Finding contributory negligence in this circumstance  would immunize [TI] from ever being liable for a  product defect. Police officers do not deploy a taser unless a suspect has acted at least unreasonably.Therefore, a person who has been tased would always be barred by contributory negligence from suing [TI].

I’m quite sure that Taser International was hoping for just that finding which, in everyday language, just means “they were asking for it” when they failed to comply with police officers. If they could get the courts to agree that by “getting themselves tasered” victims had caused their own deaths then Taser is off the hook forever. These courts were not convinced. Thank goodness.

I would just add, however, that there is ample evidence that Taser, by insisting its weapon is not dangerous or deadly, in spite of the many injuries and deaths that result from them, have given the police a sort of license to shoot people full of electricity on the thinnest of pretexts, so this belief that
“police officers do not deploy a taser unless a suspect has acted at least unreasonably” is just not true. They use them on deaf people who cannot hear the orders they’ve been given to comply. They use them on bedridden elderly women. They use them on little children. They use them on epileptics in the middle of a seizure. I’m sure they don’t mean to kill any of those people.  And maybe most of them don’t see these weapons as instruments of punishment (although they are.) One hopes that at some point soon a court will have a case that addresses this aspect of their use.

We can also hope that some day people in this country wake up to the fact that casually using electricity to force citizens to comply, often on the thinnest of pretexts and for no reason other than convenience, is un-American.  This case, for instance, featured a belligerent young man who’d just been fired for insubordination and refused to leave the premises. The police officer walked into the scene and immediately deployed his taser and when the young man didn’t drop instantly — and left the building with the taser prongs still attached to his chest — the police officer kept shooting him with electticity for more than 30 seconds.
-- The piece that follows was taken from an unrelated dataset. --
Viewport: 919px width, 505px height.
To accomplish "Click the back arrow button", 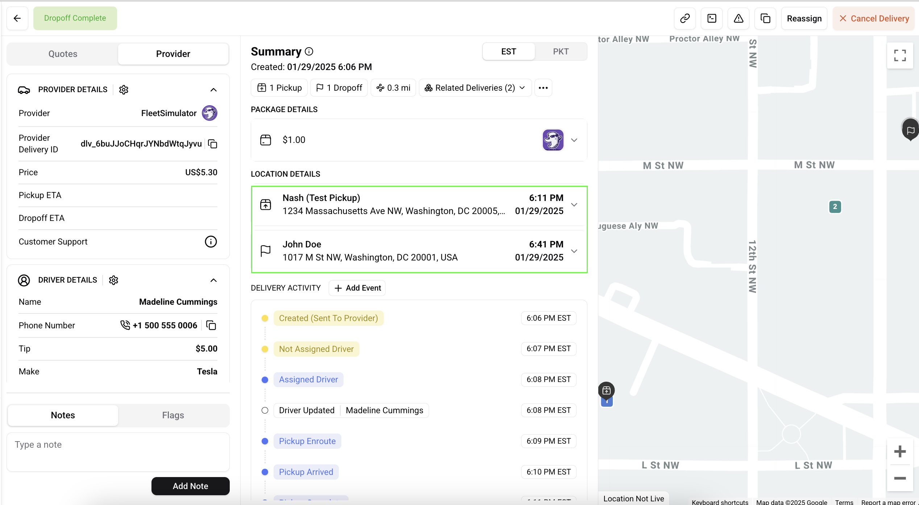I will [17, 19].
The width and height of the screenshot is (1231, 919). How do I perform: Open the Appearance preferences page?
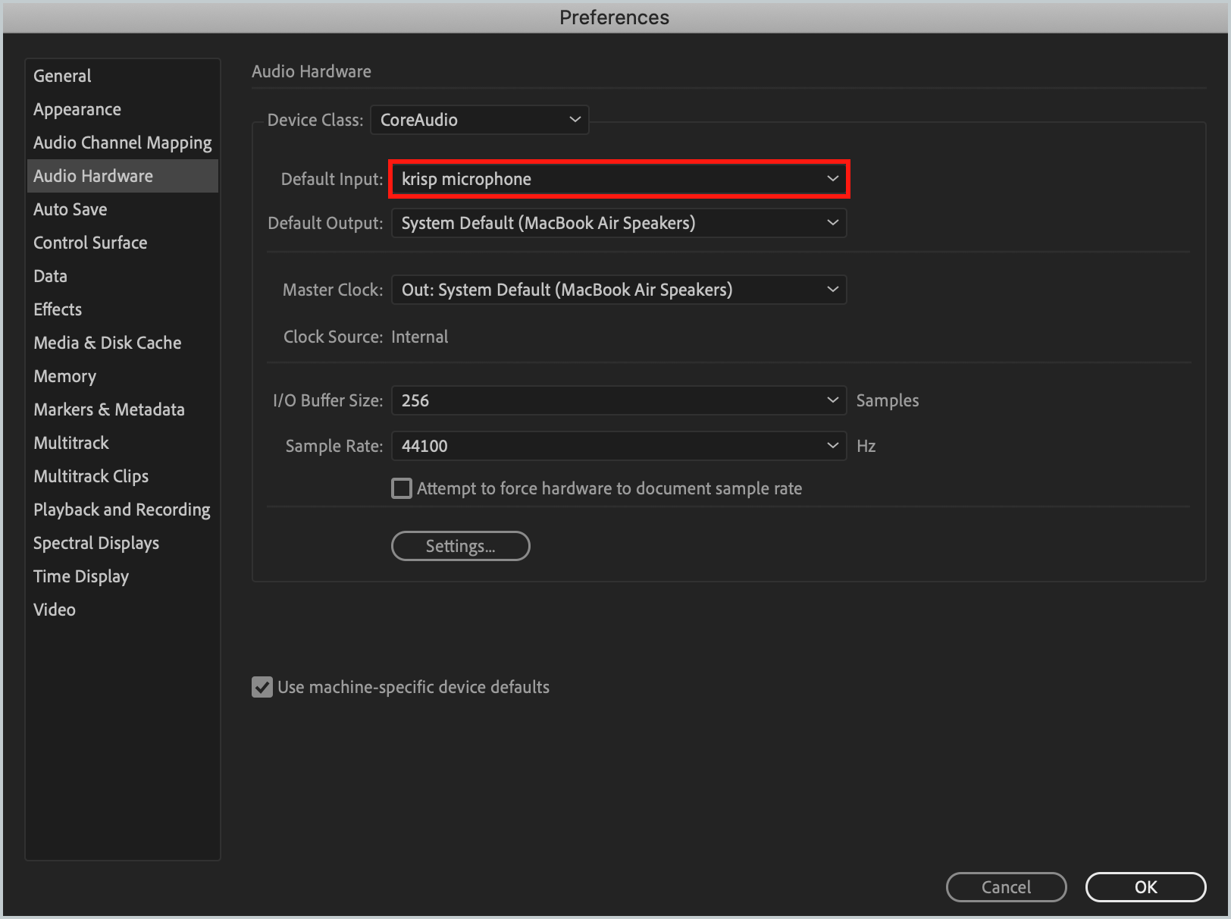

It killed him, which proves that shooting electricity into someone’s chest can be deadly.(Duh.) But shouldn’t we ask ourselves whether this dangerous weapon needed to be deployed at all? Did this police officer feel his or others’ lives were being threatened? Could he have tried to calm the situation first?  Moreover, the reason they called the police was to get this person off the property. But when he did what they wanted, they kept shooting him full of electricity anyway.

Policing is a dangerous job, although no more dangerous than a lot of other jobs.  And it is an extremely important one to our society requiring a mixture of physical courage, psychological savvy and philosophical knowledge of the principles of our justice system. I think cops deserve every bit of benefits and perks they earn and I don’t begrudge them one single cent of their generous retirement and health benefits. But they have tremendous power and it needs to be carefully monitored. Tasers (and our culture’s casual acceptance of them as some kind of entertainment) have made too many of them lose their common sense and psychological skills. It’s made them lazy.

In a free society you simply cannot give police the authority to force compliance with torture devices. I would have thought that was obvious but we seem to think that police having full discretion to use electric shock (as opposed to a nightstick)  is not a form of brutality. We’ve given the government permission to inflict pain on citizens without due process or really much of a pretext in the erroneous belief that it’s harmless. It’s anything but harmless, and not just because it can kill or injure.  It’s dangerous to Americans’ understanding of what freedom and liberty are supposed to mean in our constitutional system. Let’s just say that “if you’re not doing anything wrong you have nothing to worry about” wasn’t the original idea.